(Data supplied)

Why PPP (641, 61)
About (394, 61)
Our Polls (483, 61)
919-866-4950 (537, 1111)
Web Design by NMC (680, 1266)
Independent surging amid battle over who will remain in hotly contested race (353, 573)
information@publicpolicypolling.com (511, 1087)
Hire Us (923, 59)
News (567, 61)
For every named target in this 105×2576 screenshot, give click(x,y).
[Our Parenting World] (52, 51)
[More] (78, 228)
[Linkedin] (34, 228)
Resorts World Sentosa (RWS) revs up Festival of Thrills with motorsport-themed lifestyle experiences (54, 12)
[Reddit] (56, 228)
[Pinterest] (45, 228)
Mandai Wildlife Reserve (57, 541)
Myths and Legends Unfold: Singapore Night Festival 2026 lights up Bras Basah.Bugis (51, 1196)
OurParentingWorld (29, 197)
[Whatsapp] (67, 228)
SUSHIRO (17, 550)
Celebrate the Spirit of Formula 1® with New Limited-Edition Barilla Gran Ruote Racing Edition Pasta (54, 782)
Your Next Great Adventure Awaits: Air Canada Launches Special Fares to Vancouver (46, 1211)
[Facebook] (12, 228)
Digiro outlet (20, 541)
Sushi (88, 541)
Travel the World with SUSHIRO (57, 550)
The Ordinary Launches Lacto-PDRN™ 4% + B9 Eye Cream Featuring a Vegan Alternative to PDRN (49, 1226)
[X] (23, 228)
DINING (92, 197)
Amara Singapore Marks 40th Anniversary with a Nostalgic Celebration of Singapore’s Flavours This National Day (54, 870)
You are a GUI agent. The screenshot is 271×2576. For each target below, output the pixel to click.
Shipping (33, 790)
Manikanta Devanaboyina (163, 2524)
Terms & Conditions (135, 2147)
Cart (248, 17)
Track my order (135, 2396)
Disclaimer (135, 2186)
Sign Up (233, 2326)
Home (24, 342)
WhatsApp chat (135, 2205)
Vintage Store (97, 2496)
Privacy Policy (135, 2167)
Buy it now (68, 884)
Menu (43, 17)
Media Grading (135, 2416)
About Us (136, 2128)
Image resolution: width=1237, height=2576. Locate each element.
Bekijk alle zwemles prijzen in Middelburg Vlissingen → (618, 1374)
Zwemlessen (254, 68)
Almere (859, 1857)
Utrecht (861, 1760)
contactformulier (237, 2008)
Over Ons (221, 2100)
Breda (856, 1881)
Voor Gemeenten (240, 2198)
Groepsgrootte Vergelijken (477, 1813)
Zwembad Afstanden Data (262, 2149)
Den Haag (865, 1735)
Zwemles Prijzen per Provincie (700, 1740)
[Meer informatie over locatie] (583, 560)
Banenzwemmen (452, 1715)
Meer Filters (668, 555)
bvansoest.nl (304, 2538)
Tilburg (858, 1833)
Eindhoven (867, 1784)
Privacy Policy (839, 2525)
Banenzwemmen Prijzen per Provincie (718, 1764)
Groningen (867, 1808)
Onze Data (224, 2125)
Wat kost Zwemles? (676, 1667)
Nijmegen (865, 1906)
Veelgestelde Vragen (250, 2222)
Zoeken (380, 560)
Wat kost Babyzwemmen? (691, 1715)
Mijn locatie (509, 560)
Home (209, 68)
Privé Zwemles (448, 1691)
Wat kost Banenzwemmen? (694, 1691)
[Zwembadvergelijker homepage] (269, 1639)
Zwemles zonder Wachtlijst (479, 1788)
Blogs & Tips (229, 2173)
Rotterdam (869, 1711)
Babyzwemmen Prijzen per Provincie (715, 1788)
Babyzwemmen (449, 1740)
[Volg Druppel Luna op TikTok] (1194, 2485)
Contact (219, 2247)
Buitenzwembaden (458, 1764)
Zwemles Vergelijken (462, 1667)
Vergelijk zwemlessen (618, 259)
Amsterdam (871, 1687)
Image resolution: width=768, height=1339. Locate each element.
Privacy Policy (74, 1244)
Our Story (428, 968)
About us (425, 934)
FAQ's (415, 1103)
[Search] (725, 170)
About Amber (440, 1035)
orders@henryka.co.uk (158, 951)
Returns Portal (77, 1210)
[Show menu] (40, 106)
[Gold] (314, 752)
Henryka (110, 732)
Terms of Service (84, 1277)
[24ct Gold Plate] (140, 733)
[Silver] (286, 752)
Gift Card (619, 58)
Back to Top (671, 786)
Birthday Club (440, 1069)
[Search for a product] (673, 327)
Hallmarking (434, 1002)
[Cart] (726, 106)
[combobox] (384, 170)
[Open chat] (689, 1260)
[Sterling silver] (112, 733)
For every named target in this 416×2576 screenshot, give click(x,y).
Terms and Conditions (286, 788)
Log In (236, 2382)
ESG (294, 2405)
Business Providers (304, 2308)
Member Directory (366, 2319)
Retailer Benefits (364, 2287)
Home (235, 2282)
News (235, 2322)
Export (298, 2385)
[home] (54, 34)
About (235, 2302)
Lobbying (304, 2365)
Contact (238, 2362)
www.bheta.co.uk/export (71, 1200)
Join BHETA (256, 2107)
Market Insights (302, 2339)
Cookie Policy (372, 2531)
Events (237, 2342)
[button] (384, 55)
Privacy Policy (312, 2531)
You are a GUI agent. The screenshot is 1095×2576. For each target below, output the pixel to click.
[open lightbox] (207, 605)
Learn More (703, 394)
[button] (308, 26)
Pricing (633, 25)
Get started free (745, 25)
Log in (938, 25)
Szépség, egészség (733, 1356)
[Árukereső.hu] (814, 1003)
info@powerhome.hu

(End Data supplied)

- **Exercise aim**
From the records above, copy out the line with "Contact (219, 2247)", the line with "Gift Card (619, 58)", and every line between them, word for word.

- **Answer for the task**
Contact (219, 2247)
Buitenzwembaden (458, 1764)
Zwemles Vergelijken (462, 1667)
Vergelijk zwemlessen (618, 259)
Amsterdam (871, 1687)
Image resolution: width=768, height=1339. Locate each element.
Privacy Policy (74, 1244)
Our Story (428, 968)
About us (425, 934)
FAQ's (415, 1103)
[Search] (725, 170)
About Amber (440, 1035)
orders@henryka.co.uk (158, 951)
Returns Portal (77, 1210)
[Show menu] (40, 106)
[Gold] (314, 752)
Henryka (110, 732)
Terms of Service (84, 1277)
[24ct Gold Plate] (140, 733)
[Silver] (286, 752)
Gift Card (619, 58)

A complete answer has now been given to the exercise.